À cet égard, il convient de souligner que la coexistence formelle de certaines marques dans les registres nationaux ou de l’Union n’est pas, en soi, particulièrement pertinente.Il convient de prouver qu’elles sont effectivement utilisées et coexistent sur le marché, ce qui pourrait indiquer que les consommateurs ont l’habitude de voir les marques sans les confondre.L’existence d’un registre ne suffit pas à prouver une coexistence pacifique, mais l’usage doit être démontré.
Dès lors, en l’absence de preuve de l’usage réel sur le marché, cet argument de la titulaire doit être rejeté comme non fondé.

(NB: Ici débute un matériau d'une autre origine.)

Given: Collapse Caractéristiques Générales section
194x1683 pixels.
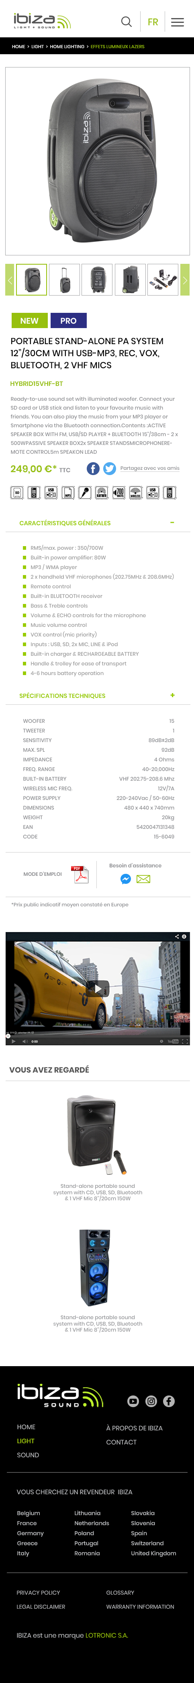Looking at the screenshot, I should point(172,523).
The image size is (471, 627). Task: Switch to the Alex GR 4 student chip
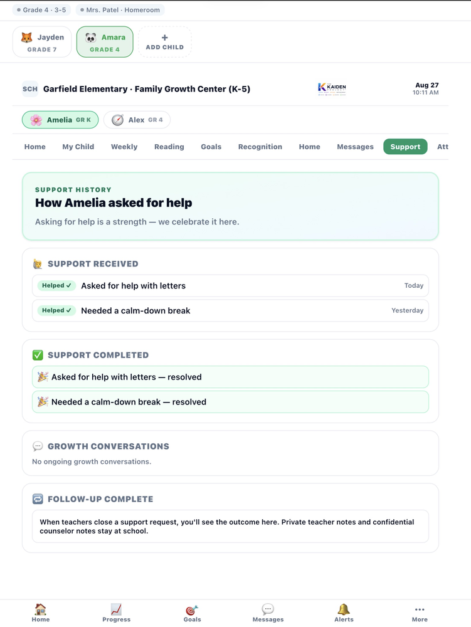tap(137, 120)
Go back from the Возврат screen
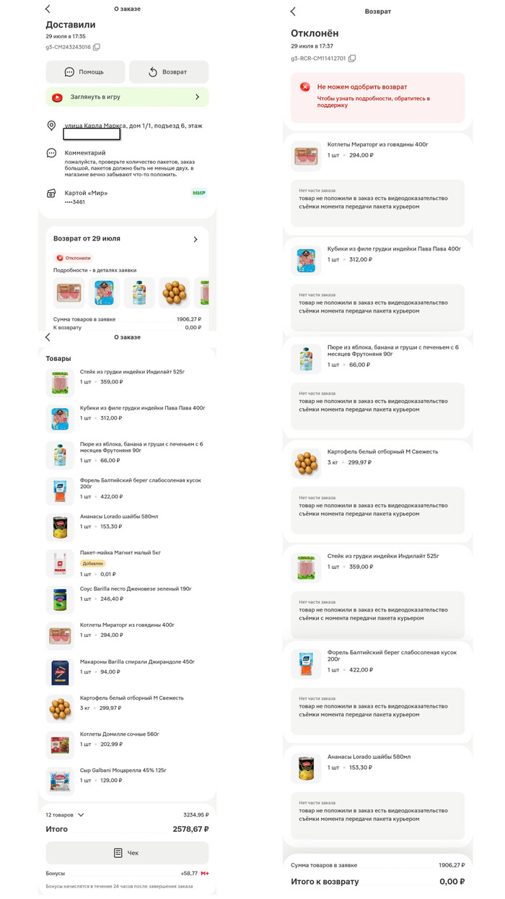505x899 pixels. pos(293,12)
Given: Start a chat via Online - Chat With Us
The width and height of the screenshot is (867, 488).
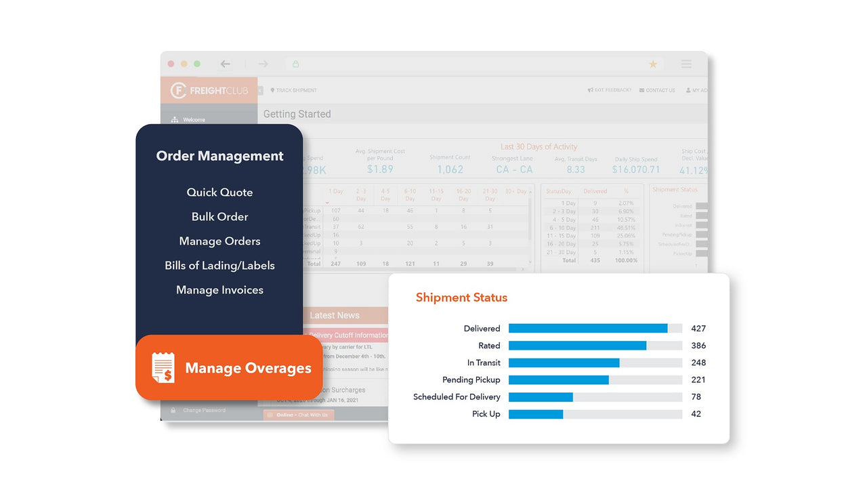Looking at the screenshot, I should pos(298,415).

Par conséquent, l’opposition est fondée sur la base de l’enregistrement international no 1 076 672 de l’opposante pour la marque verbale «MASTERS» de l’opposante. Il s’ensuit que la marque contestée doit être rejetée pour l’ensemble des produits contestés.
Dès lors que le «MASTERS» de droits antérieurs entraîne l’accueil de l’opposition et le rejet de la marque contestée pour l’ensemble des produits contre lesquels l’opposition était dirigée, il n’y a pas lieu d’examiner les autres droits antérieurs invoqués par l’opposante (16/09/2004,- 342/02, Moser Grupo Media, S.L., EU: T: 2004: 268).
COÛTS
Conformément à l’article 109, paragraphe 1, du RMUE, la partie perdante dans une procédure d’opposition supporte les frais et taxes exposés par l’autre partie.
La titulaire étant la partie perdante, elle doit supporter la taxe d’opposition ainsi que les frais exposés par l’opposante aux fins de la présente procédure.
Conformément à l’article 109, paragraphe 1, et (7) du RMUE, et à l’article 18, paragraphe 1, point c), i), du REMUE [anciennement Règle 94 (3) et (6) et règle 94 (7) (d) (i) REMUE, sont entrées en vigueur avant le 01/10/2017], les frais à rembourser à l’opposante sont la taxe d’opposition et les frais de représentation, à fixer sur la base de la vitesse maximale en vigueur.
La division d’opposition
Décision sur l’opposition no B 2 833 849 page:7De7
Nicole CLARKE Christophe DU JARDIN Ferenc GAZDA
Conformément à l’article 67 du RMUE, toute partie peut recourir contre la présente décision pour autant que cette dernière n’ait pas fait droit à ses prétentions.Conformément à l’article 68 du RMUE, le recours doit être formé par écrit auprès de l’Office dans un délai de deux mois à compter du jour de la notification de la présente décision.L’acte de recours est déposé dans la langue de procédure de la décision attaquée.En outre, un mémoire exposant les motifs du recours doit être déposé par écrit dans un délai de quatre mois à compter de cette date.Le recours n’est considéré comme formé qu’après paiement de la taxe de recours d’un montant de 720 EUR.